The question now is whether PopMart can recover. Some analysts argue that diversification into new IPs and narrative-driven franchises could rescue the brand. Others believe the collapse has irreparably damaged consumer trust.

What is certain is that Labubu, once the crown jewel of PopMart, will be studied in business schools as a modern case of cultural hype turned financial disaster. Its story will sit alongside tulips and Beanie Babies as examples of how consumer psychology, scarcity marketing, and speculative finance can combine to create and destroy fortunes.

Conclusion

The Labubu phenomenon illustrates the enduring cycle of speculative bubbles. From tulip bulbs in 17th-century Holland to Beanie Babies in the 1990s and Labubu in the 2020s, the mechanics remain the same. Scarcity fuels hype, hype fuels speculative value, and when consumer enthusiasm fades, collapse follows.

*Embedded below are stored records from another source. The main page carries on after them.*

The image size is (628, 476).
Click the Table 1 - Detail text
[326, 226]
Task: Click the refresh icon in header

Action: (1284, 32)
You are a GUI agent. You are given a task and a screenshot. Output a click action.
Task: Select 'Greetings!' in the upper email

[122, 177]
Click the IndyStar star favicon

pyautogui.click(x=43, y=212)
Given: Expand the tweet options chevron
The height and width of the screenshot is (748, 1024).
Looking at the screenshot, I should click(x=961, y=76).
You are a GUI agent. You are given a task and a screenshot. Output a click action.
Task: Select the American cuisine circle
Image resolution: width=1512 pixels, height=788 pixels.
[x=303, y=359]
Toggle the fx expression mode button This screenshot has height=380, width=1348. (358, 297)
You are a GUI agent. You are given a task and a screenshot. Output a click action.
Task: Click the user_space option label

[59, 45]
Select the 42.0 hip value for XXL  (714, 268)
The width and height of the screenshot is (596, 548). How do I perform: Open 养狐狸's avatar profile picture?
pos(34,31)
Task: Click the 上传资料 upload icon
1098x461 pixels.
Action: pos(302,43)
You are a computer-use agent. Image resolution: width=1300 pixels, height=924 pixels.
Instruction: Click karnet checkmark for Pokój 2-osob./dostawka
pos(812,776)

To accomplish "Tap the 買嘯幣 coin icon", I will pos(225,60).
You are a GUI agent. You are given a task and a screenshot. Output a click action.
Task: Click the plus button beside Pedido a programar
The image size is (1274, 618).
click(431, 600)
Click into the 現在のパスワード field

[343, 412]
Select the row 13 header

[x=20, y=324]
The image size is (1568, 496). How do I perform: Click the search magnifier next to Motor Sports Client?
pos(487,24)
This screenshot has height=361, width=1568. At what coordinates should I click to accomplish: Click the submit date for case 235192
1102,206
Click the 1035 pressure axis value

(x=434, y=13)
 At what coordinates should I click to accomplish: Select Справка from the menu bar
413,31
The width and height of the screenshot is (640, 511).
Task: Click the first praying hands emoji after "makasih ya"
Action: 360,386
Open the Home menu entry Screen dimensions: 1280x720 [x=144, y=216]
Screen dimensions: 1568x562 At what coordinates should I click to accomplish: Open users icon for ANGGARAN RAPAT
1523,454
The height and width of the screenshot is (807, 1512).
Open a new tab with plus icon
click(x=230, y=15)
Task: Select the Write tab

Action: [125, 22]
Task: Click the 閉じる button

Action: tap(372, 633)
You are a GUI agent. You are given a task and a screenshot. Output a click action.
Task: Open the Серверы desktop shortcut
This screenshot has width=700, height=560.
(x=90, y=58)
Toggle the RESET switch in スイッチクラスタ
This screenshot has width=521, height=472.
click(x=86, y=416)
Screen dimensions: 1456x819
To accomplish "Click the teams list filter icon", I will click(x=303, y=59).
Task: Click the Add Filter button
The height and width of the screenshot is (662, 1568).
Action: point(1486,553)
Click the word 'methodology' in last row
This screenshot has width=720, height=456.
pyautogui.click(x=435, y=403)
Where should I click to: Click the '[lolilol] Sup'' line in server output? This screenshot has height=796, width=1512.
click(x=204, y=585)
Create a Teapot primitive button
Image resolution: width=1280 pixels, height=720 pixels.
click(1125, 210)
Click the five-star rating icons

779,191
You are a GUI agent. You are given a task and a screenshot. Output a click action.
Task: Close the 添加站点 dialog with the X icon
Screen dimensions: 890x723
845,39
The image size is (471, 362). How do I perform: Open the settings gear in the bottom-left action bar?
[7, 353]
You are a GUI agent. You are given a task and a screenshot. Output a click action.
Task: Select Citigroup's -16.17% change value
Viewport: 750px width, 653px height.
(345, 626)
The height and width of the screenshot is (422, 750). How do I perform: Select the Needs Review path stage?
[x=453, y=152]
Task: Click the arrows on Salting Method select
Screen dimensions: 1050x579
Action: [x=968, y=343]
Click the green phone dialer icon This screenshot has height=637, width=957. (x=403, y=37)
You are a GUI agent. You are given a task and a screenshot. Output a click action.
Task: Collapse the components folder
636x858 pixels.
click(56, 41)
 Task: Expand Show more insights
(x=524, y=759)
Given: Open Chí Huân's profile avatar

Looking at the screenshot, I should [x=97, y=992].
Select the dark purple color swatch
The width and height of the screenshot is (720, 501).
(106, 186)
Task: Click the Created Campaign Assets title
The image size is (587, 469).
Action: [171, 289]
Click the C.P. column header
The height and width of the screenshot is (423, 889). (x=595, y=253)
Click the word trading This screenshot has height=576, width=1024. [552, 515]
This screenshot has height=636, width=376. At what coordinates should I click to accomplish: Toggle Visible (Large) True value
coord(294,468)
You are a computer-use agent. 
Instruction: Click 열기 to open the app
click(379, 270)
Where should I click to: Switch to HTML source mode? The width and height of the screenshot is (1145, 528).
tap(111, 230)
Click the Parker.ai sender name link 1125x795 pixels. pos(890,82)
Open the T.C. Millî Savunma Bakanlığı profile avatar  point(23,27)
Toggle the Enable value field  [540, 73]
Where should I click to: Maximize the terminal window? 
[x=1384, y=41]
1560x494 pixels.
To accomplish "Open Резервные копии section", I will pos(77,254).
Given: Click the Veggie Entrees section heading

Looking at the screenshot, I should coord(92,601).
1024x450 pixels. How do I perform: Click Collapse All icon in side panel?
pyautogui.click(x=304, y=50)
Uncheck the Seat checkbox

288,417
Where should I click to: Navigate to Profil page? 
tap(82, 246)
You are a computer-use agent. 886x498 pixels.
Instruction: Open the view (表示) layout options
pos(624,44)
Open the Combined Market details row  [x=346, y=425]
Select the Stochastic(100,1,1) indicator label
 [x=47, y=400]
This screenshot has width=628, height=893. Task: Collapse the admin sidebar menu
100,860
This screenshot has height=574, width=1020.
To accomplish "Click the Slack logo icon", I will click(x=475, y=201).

PopMart’s $13 billion crash underscores the importance of building brands on more than novelty. Storytelling, diversification, and emotional connection are what create resilience. Without them, even the most beloved cultural icons can fall from grace with astonishing speed.

For collectors, investors, and brand strategists, the lesson is clear. Hype can generate explosive short-term gains, but only depth sustains long-term success. Labubu’s rise and fall is not simply a toy story; it is a modern cautionary tale of economics, culture, and the fragility of speculative value.